The technology we discuss in this concept paper relates to a radical rethink of both computer architecture and the method of arithmetic used for calculation. Our target operation is the vector dot product  $\sum_{i=0}^Iw_ix_i$  , which is the build block of matrix multiplication, which is the building block of all AI.. This note’s thesis is that to make a radically more efficient operator we need to fundamentally rethink both the data representation and the underlying mode of storage and operation. Temporal processing fits nicely with both of these, as it utilises unary codes, and manipulates and operates on this representation using time-delays for storage. So far we have built this in c-mos (using positions in arrays, which we call “index space”) and require funding to move this to a “fully” temporal instantiation.

Representation 🔗

Position based number systems (e.g. binary and base-10) are the go to representation for all forms of data processing, since they have a compression property that provides efficient log scaling for storage capacity. In contrast, unary and unary codes (see figure 1 below) were amongst the earliest number systems and have operations which are considerably simpler than their position based equivalent, addition being a simple concatenation and multiplication being repeated replication.

unary

Figure 1 Unary and Unary Codes. Here the x means an empty cell

Unary has always been seen as inefficient as a storage medium but that is only because the static data structure does not log scale.  However, under a scheme that extends unary encoded data “geometrically” (figure 2) a natural algorithm for dot-product emerges, which we call the MADD algorithm (PAT:GB1812867.8A ) (figure 3). This has the following benefits

  • Storage of the data is compressed, one set of operands become the index value (which is no cost) and the other benefitting from additive compression ($ax_1+ax_2 \equiv a(x_1+x_2)$)
  • The algorithm scales with the magnitude of the operands, not the number of operands.
  • Everything is in-memory - so no movement on and off the element.
  • Smaller numbers are naturally processed more quickly.
  • Zeros are naturally not processed.

5x3

Figure 2. “Geometric” code representation of 5x3  Note the number of 1/0 squares is the multiplication .

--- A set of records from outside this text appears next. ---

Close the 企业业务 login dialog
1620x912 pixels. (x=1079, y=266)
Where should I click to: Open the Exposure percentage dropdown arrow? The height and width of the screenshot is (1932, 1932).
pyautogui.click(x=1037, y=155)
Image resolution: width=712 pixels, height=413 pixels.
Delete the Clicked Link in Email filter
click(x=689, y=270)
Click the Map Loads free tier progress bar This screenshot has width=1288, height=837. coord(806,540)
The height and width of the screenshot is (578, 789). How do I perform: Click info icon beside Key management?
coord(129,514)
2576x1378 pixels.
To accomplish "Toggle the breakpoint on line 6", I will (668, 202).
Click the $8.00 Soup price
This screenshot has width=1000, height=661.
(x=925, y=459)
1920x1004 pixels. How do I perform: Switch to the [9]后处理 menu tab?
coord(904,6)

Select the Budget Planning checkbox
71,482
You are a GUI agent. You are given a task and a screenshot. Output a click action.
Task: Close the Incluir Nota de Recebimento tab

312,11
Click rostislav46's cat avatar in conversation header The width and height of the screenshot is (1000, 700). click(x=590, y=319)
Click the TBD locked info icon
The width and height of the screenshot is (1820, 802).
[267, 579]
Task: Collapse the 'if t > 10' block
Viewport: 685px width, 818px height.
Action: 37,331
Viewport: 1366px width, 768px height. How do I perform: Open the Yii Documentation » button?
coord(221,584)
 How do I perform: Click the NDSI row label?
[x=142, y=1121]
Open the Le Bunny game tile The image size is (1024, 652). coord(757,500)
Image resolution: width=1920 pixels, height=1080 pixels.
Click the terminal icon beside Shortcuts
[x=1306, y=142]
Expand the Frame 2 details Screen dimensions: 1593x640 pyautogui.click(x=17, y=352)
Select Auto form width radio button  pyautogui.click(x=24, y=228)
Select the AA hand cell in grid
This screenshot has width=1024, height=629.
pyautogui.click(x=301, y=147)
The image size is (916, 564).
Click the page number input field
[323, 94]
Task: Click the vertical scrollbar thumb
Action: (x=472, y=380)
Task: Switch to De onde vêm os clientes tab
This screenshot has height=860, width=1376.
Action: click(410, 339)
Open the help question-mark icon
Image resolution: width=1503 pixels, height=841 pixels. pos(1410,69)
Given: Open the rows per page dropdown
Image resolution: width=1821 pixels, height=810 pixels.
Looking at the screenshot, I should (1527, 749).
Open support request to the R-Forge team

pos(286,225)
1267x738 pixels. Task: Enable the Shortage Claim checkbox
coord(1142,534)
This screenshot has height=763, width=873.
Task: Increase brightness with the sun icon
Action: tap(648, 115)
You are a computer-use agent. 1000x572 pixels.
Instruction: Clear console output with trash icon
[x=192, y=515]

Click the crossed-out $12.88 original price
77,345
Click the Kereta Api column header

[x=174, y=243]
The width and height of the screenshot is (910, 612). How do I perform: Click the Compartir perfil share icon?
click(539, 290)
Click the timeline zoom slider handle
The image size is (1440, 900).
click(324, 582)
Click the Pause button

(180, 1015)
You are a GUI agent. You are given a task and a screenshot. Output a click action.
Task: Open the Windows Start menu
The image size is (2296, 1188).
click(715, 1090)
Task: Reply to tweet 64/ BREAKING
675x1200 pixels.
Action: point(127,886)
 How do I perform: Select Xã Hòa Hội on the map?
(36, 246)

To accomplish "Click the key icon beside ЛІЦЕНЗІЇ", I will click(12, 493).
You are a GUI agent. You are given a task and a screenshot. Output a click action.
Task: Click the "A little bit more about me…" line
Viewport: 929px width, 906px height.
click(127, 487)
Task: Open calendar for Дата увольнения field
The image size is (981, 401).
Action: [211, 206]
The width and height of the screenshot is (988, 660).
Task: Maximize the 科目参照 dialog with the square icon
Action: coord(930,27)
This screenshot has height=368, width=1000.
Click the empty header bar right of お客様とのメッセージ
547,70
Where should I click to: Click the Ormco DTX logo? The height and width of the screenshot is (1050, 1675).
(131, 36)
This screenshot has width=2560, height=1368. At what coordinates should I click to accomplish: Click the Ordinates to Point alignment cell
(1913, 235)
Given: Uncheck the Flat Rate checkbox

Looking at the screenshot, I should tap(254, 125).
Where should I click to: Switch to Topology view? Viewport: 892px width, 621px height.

To date we have built (taped-out) this in c-mos (135nm OpenLane) using the above index space representation and are evaluating it over the summer, for speed increases and energy savings.

Excitingly, there is a “sweet spot” when you combine unary with the alternative storage medium of time-delays. Time is naturally an interval which is equivalent to unary, so a synergy exists. The benefits of using time-delays as storage are as follows

  • They are naturally low power being sparse and the time element being a free resource!
  • They are easily parallelised.
  • At the same time, since they are clock dependent (and clocks easily tick in the terahertz range) they can actually accelerate processing.

Our aim is to recast the above problem into this domain using initially c-mos, but, because temporal encoding is very flexible, we can also explore photonic and analog. Since this is a “moonshot” it is difficult to assess the impact of this approach, however because we have refactored the dot product operation on a fundamental level, we hope that the many angles will each combine to provide the designated savings.

blocks

Figure 3 Effectively finding the area of the rectangles 4 × 10 and 4 × 4 by progressively sweeping in one pass back across the indexed array, counting initially the first 6 × 4 and then the remaining 8 × 4.